#### Exercise aim
Once the line containing "Task: Switch to the 2 - Estado tab" is reached, copy it and every line after it exactly, to the end of the material, without pictures.

------------------------------------

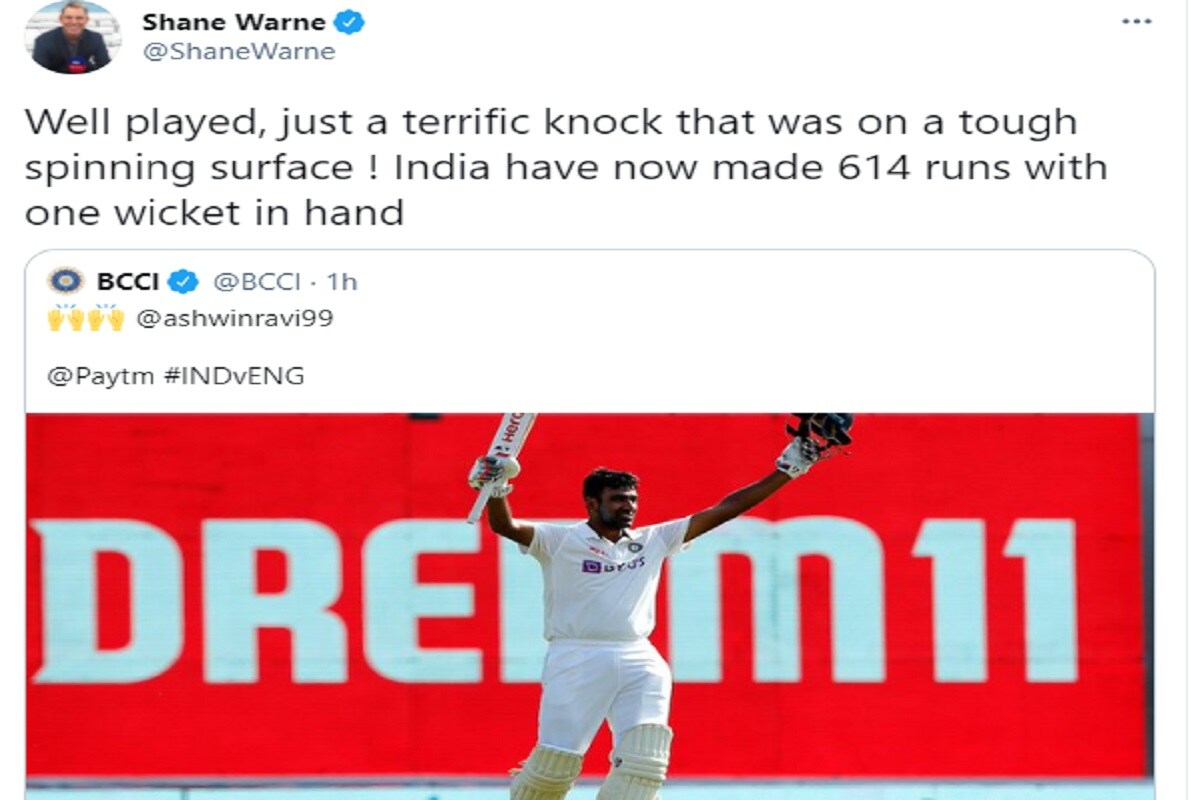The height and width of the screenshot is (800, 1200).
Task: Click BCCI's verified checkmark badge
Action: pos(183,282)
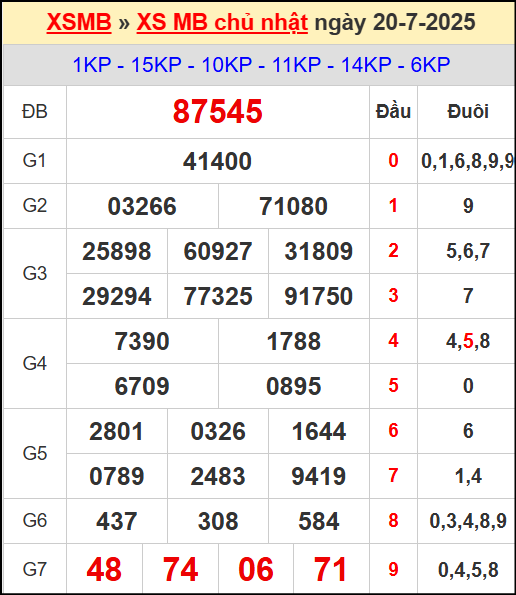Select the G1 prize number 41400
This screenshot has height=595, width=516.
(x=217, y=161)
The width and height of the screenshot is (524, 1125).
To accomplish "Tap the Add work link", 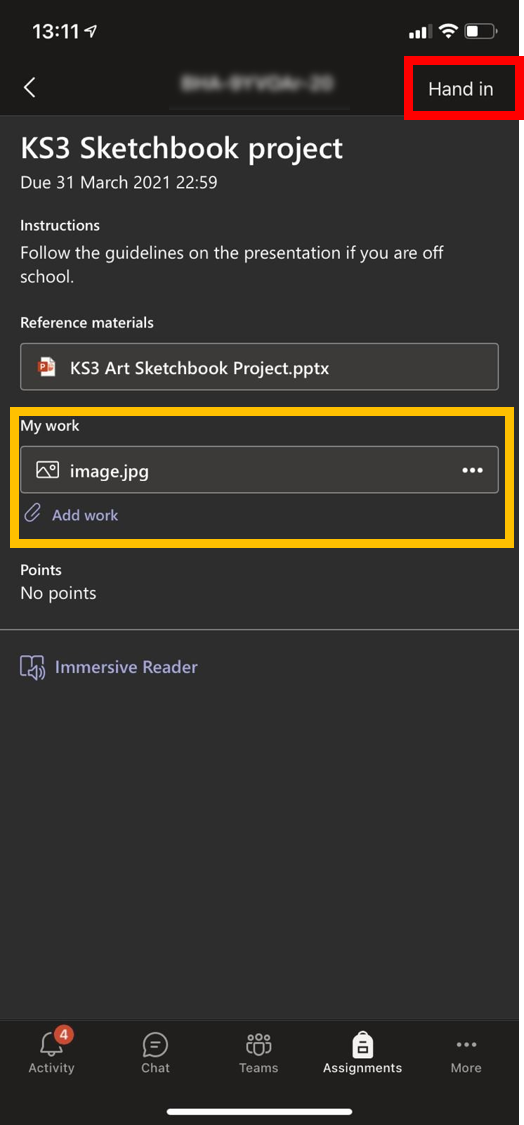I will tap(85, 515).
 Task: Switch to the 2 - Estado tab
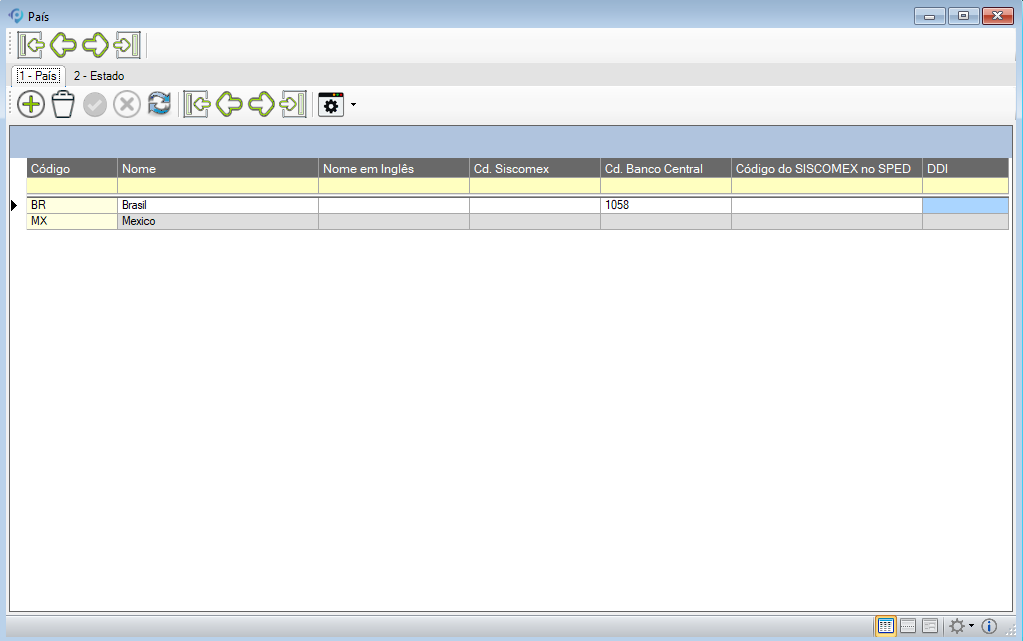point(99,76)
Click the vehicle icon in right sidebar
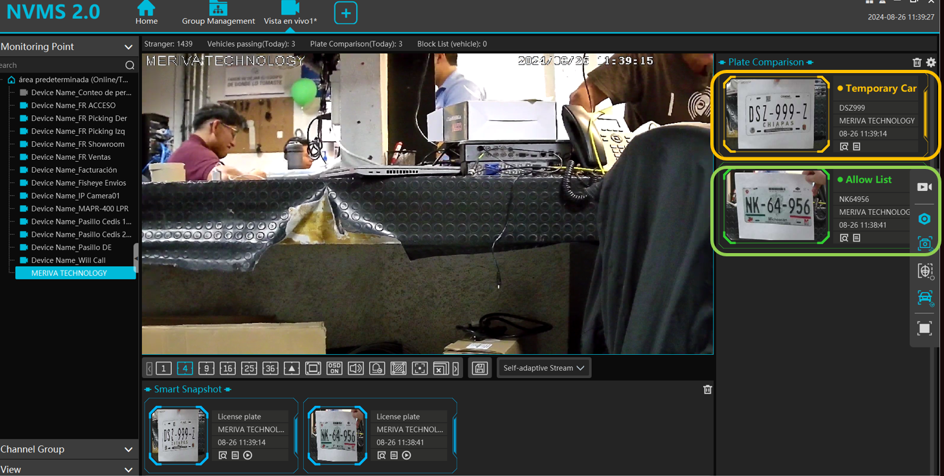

------------------------------------

#### Reply
 Task: Switch to the 2 - Estado tab
point(99,76)
Click the vehicle icon in right sidebar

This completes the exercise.